=== INPUT ===

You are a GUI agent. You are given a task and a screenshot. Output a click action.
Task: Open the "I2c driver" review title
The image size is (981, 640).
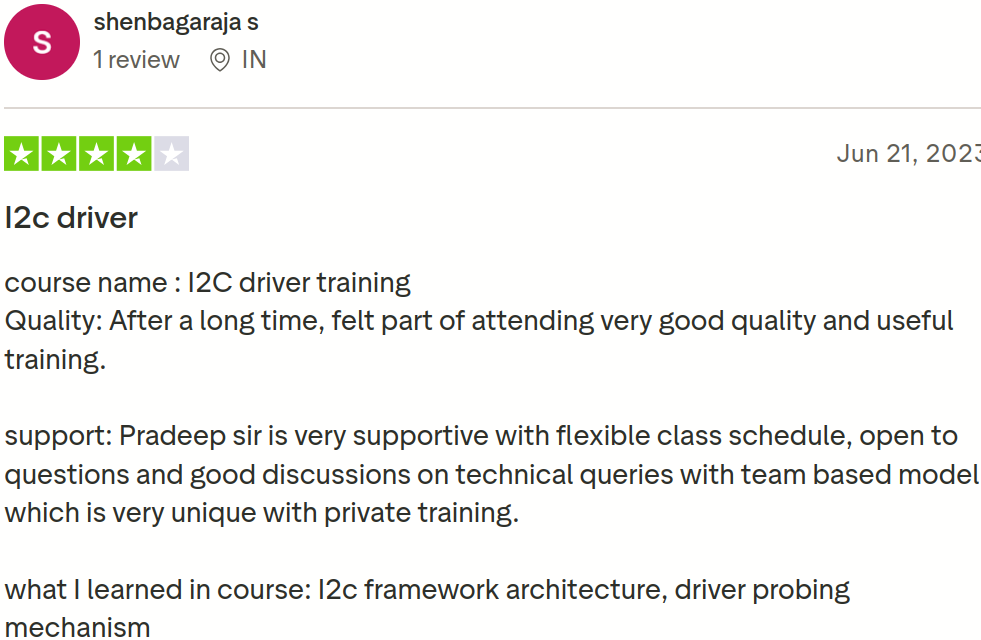71,217

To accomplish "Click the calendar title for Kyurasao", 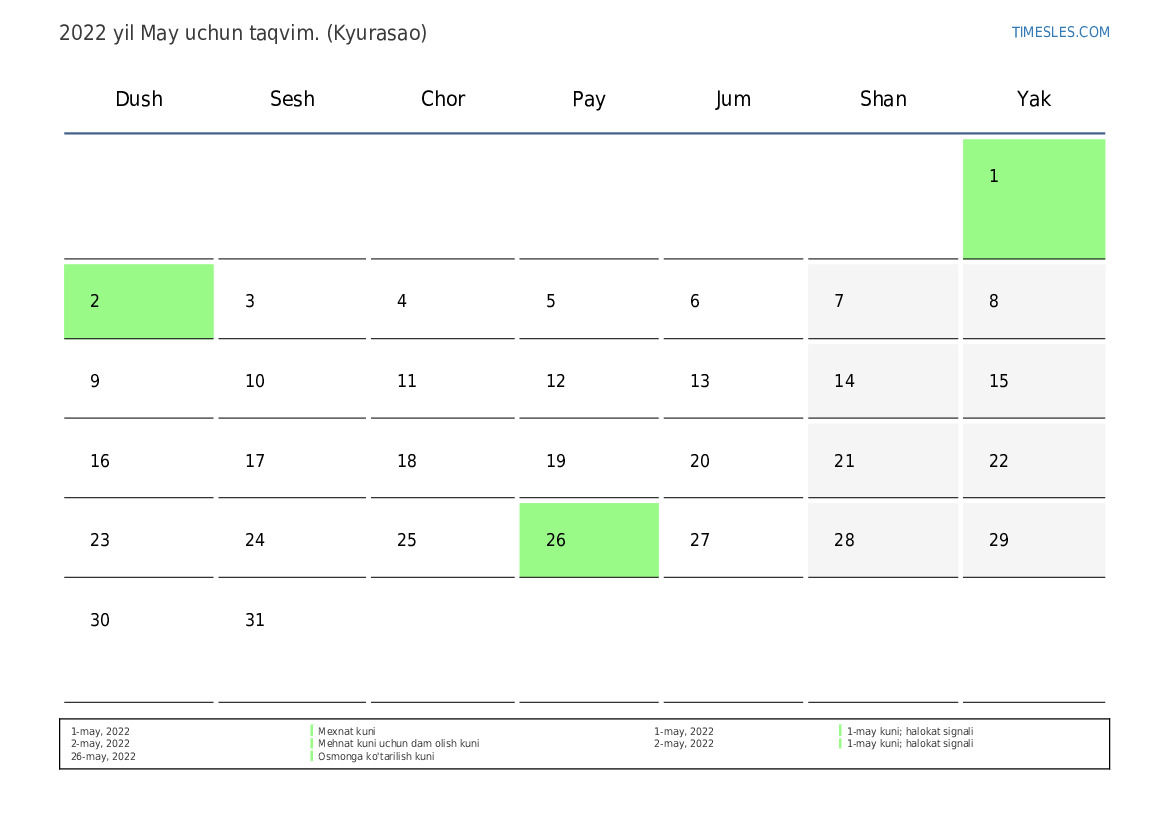I will (x=243, y=33).
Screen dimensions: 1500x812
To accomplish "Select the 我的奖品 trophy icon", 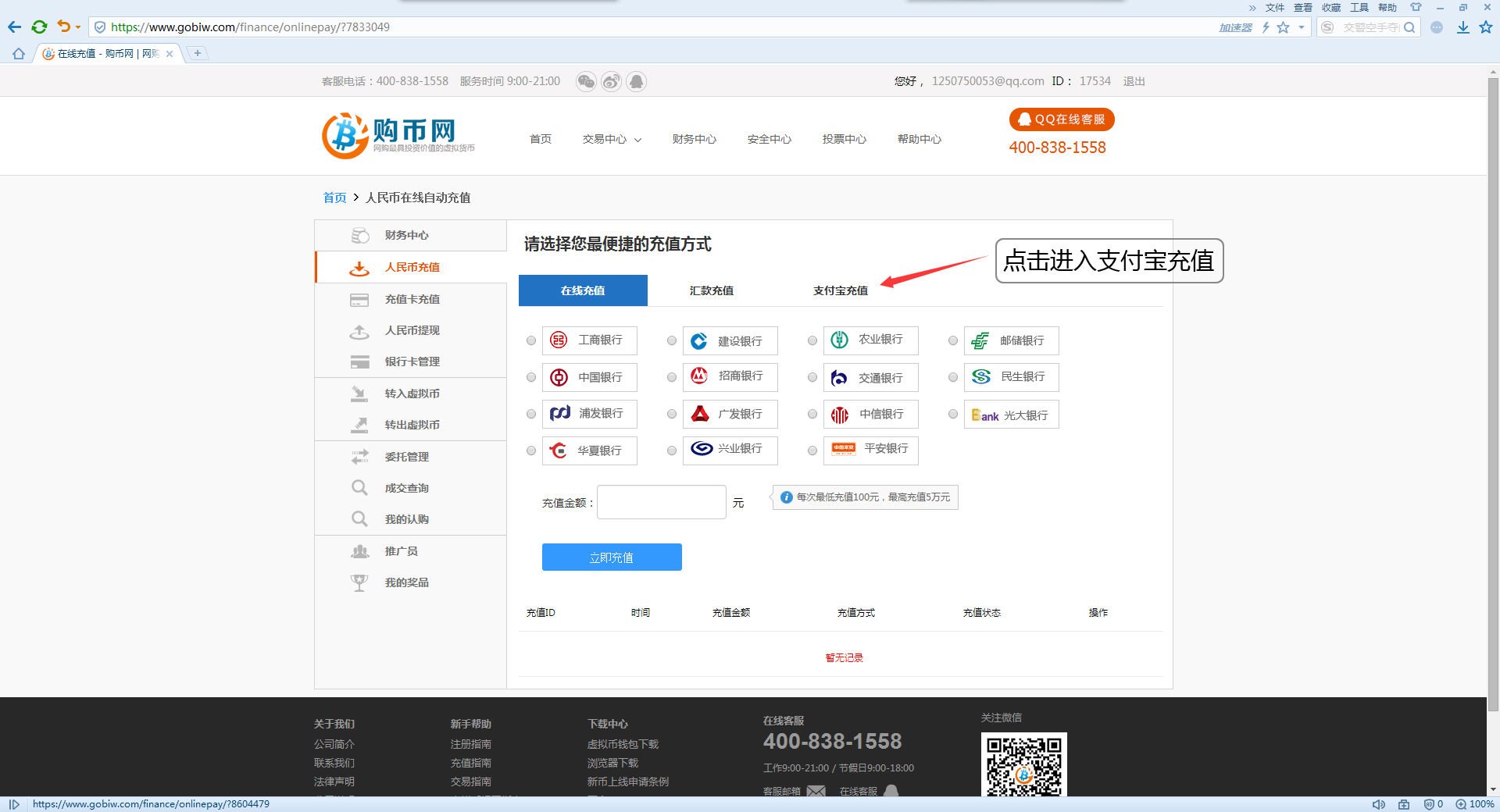I will pos(359,582).
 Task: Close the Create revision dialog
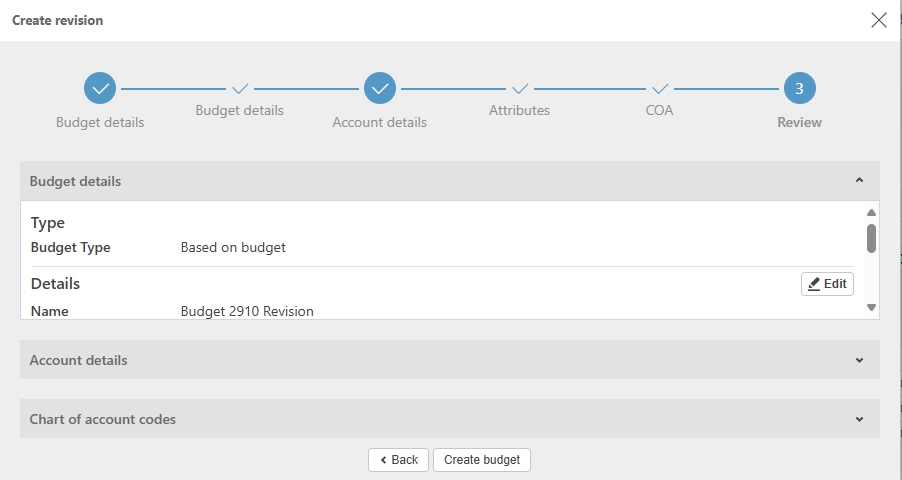coord(879,20)
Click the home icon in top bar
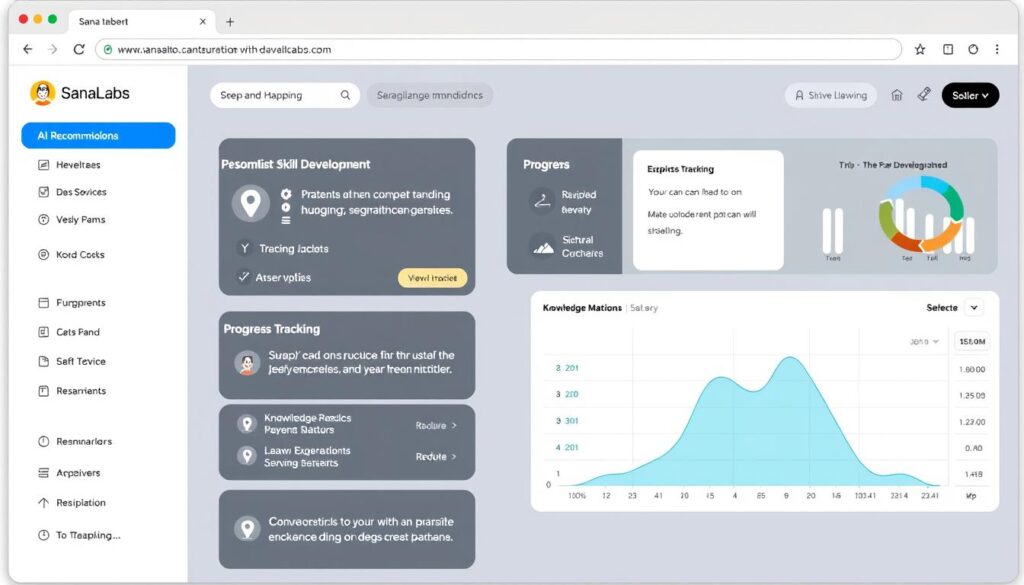Viewport: 1024px width, 585px height. 896,95
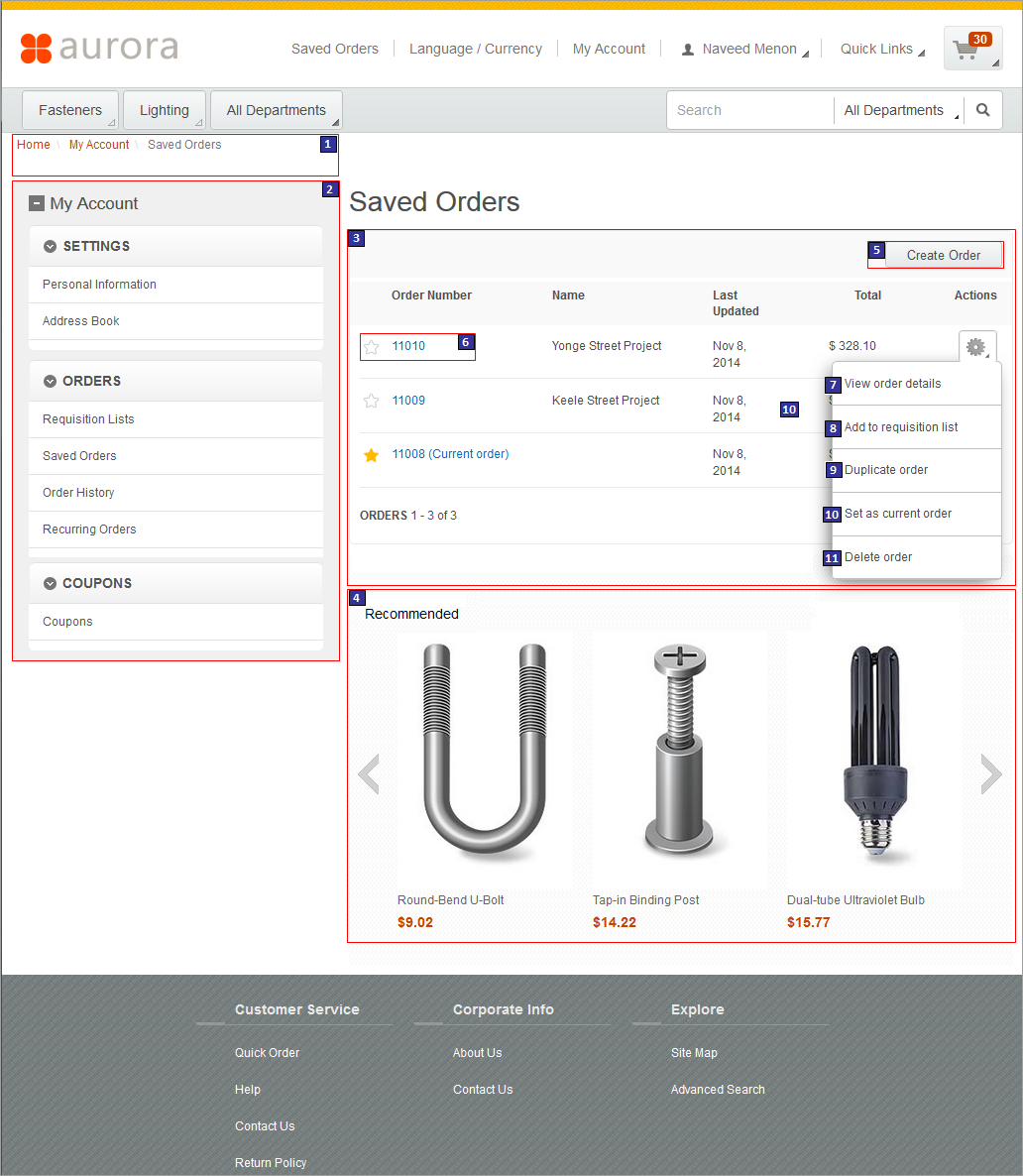
Task: Toggle the favorite star for order 11010
Action: pos(371,346)
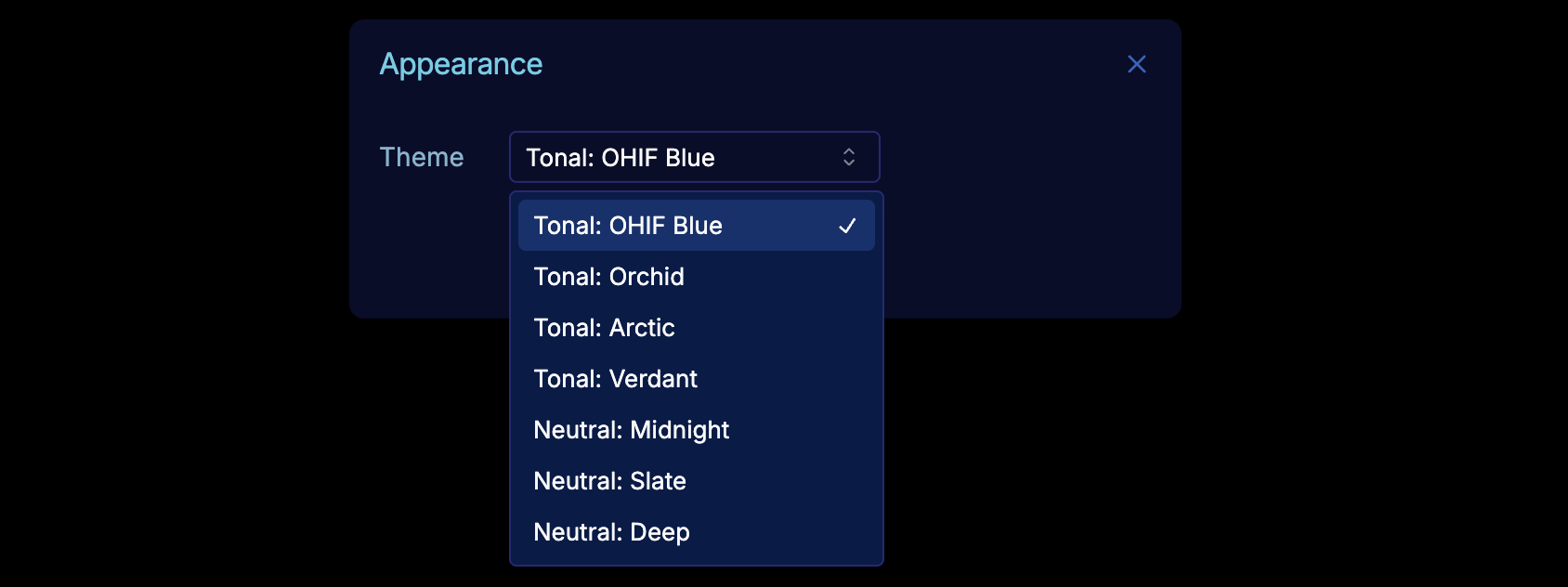Viewport: 1568px width, 587px height.
Task: Close the Appearance dialog with the X icon
Action: click(x=1136, y=64)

===

# WHAT TO DO
Can you echo the part of the data that opens with the line containing "Task: Close the Create revision dialog" and runs through the end of the data, leaving out the pictures?

# WRITTEN SOLUTION
 Task: Close the Create revision dialog
coord(879,20)
Click the home icon in top bar
Viewport: 1024px width, 585px height. 896,95
Task: Toggle the favorite star for order 11010
Action: pos(371,346)
Viewport: 1568px width, 587px height.
Task: Close the Appearance dialog with the X icon
Action: click(x=1136, y=64)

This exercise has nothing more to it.